» Exercise prompt:
Below are lines of data; count those containing the word "dropdown" and write nothing but the number.

» Listed entries:
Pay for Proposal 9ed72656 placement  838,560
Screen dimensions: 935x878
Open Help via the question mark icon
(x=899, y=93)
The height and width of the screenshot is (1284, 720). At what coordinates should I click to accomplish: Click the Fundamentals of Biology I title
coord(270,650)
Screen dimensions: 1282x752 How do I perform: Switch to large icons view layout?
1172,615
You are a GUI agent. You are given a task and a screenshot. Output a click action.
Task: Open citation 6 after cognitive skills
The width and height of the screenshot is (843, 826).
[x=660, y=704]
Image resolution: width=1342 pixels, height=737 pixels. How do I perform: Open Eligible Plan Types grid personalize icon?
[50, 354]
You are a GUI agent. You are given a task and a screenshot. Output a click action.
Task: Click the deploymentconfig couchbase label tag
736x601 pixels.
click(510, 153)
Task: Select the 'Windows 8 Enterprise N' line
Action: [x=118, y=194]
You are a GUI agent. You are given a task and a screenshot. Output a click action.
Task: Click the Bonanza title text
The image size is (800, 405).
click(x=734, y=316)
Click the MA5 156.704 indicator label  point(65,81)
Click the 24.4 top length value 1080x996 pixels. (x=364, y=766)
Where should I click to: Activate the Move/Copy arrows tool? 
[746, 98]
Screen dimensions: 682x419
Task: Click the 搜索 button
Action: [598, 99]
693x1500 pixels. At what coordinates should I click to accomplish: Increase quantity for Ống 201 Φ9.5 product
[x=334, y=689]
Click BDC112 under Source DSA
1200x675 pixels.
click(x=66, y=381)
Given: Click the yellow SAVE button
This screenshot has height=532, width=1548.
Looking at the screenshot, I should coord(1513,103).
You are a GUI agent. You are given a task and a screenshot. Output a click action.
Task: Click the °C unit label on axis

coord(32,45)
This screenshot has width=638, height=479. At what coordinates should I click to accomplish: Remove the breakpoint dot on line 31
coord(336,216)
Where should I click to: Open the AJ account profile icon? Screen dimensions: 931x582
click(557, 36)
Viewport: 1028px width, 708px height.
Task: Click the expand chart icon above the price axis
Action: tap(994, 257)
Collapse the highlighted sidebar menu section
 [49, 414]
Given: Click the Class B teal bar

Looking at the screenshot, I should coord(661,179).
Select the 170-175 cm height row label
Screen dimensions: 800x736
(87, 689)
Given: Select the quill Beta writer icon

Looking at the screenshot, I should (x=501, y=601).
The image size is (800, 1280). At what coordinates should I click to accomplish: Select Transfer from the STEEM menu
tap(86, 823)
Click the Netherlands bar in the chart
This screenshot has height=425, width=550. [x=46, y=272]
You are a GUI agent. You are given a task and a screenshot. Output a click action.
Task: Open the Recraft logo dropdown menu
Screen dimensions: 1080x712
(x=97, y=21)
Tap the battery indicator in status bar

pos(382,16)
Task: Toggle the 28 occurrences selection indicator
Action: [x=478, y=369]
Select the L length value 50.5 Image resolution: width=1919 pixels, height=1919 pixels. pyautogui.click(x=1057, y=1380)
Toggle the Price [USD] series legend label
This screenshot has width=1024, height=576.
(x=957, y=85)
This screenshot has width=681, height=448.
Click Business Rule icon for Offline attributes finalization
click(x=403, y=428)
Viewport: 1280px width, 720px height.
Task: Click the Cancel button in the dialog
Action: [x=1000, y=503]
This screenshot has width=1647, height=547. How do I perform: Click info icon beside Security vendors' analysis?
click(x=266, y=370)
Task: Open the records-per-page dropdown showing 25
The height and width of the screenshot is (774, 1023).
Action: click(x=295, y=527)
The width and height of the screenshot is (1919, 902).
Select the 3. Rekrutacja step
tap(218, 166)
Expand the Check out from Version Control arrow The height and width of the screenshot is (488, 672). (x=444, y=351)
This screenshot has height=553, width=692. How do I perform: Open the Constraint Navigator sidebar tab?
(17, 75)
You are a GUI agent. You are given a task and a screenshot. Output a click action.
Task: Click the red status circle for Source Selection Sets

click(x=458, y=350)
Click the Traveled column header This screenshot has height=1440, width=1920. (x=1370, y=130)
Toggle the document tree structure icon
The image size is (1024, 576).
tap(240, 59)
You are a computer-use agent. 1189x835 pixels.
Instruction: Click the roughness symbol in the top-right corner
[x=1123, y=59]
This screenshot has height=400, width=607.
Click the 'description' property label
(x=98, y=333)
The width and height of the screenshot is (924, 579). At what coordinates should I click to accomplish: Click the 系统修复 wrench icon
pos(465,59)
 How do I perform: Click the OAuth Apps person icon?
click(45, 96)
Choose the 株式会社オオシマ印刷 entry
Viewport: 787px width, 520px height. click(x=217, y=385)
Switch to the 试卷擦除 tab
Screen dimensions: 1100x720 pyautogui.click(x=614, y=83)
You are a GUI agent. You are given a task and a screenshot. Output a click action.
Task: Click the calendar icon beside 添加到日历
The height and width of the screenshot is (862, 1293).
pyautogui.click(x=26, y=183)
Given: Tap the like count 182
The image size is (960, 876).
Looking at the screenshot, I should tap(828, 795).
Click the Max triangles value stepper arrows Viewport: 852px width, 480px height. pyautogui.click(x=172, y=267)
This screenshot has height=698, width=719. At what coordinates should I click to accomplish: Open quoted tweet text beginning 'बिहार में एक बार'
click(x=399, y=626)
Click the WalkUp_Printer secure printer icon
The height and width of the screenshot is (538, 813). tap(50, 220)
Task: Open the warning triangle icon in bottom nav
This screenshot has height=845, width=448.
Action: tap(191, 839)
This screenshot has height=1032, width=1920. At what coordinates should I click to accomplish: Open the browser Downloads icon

» Response area:
2